TNT had 7 points and 5 boards before he went down in the first quarter..He was even taking it to the basket....The guy has been our most consistent player...

Blame H20,Anderson,Penny but not TT..its just not fair.....


----------



## Rashidi (Oct 2, 2003)

Or you could blame the supposed franchise player.


----------



## son of oakley (Dec 24, 2003)

Of course it's Marbury's fault. Just like it's Iverson's fault Philly sucks, and T-mac's that Orlando does. And if the Spurs aren't champs again we can be sure it'll be Duncan's fault.
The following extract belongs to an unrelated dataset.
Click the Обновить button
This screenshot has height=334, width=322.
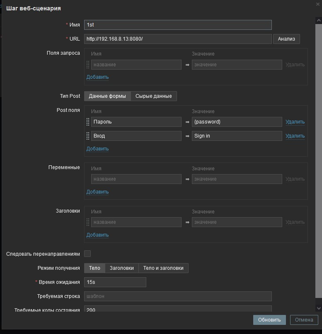point(269,320)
And Garnet will never be a winner...


----------



## truth (Jul 16, 2002)

i would certainly say TT is less to blame than marbury.....If you ask me marbury is playing too many minutes....


----------



## Rashidi (Oct 2, 2003)

Marbury has better options on his team than Deshawn Stevenson and Aaron McKie.

Duncan is the more valuable to his team than any other player in the league. It's funny that you make that comparison, because the Knicks are only around a .500 eastern team with Marbury, while the Spurs are only among the best teams in the west and the league with Duncan. Duncan, Garnett, Iverson, and Kidd have taken lesser talent further than it should have gone. Marbury couldn't even get the Suns into the playoffs until they drafted Amare, and the Suns' record this season is no worse than it was with Marbury than without him.


----------



## truth (Jul 16, 2002)

so let me get this straight...

you like layden....you like eisly....you like kvh....

you dont like marbury..you dont like IT....you dont like TT

and you are sure you are a knick fan???



whats your point...are you going to rehash the same old BS over and over....WE GET IT...You like Layden..You like Eisly....you like KVH..You dont own the Knicks.There is nothing yo can do..So move on..Please,you are like a broken record.....

i am starting to agree with NYKFan123,more and more


----------



## The True Essence (May 26, 2003)

marbury is too blame. In wins he shoots well, in losses he shoots under 40 percent. sounds like a trend. against chi town he was off. and guess what we lost.


----------



## truth (Jul 16, 2002)

and if he shoots 50% we almost always win


----------



## son of oakley (Dec 24, 2003)

> Originally posted by <b>PennyHardaway</b>!
> marbury is too blame. In wins he shoots well, in losses he shoots under 40 percent. sounds like a trend. against chi town he was off. and guess what we lost.


To blame? I can't believe that you, truth and Rashidi are in agreement on this.

The case is that this is not a good team, particularly with Houston out. Without Marbury heroically saving them they lose. What does it say about T-mac that the Magic suck? He is to blame?


----------



## truth (Jul 16, 2002)

Oak,you are taking my comments wrong..I dont fault marbury....But if you are going to point fingers ala Rashidi,I would not point them in the direction of Tim Thomas...If you aske me,TT and Sweets have been playing great BBall....


----------



## Knicksbiggestfan (Apr 29, 2003)

I can't believe people are trying to pin this on houston who wants to get to the playoffs so bad he is practically playing on one leg.


Furthermore, lay the **** off of marbury, he's playing so many minutes because he needs to.


Blame Tim Thomas for being more a defensive liability than dirk nowitizki, and lenny wilkens for not developing a decent rotation - instead opting to go with the veterans.


It's TT defense and lack of flow within our offense that make for ****ty play. TT has been hitting the boards well, he has been scoring decently, but his stats are more like Ricky D stats. Worthless.


----------



## truth (Jul 16, 2002)

> It's TT defense and lack of flow within our offense that make for ****ty play. TT has been hitting the boards well, he has been scoring decently, but his stats are more like Ricky D stats. Worthless.


man,are you a Hater.....

H20,kvh and you have the gonads to bring up TT's defense??

Worthless stats???

Where do you come up with these statements and where can i get some of that shiiit you have been taking??


----------



## benfica (Jul 17, 2002)

*this team really got better*

with IT running the show.


----------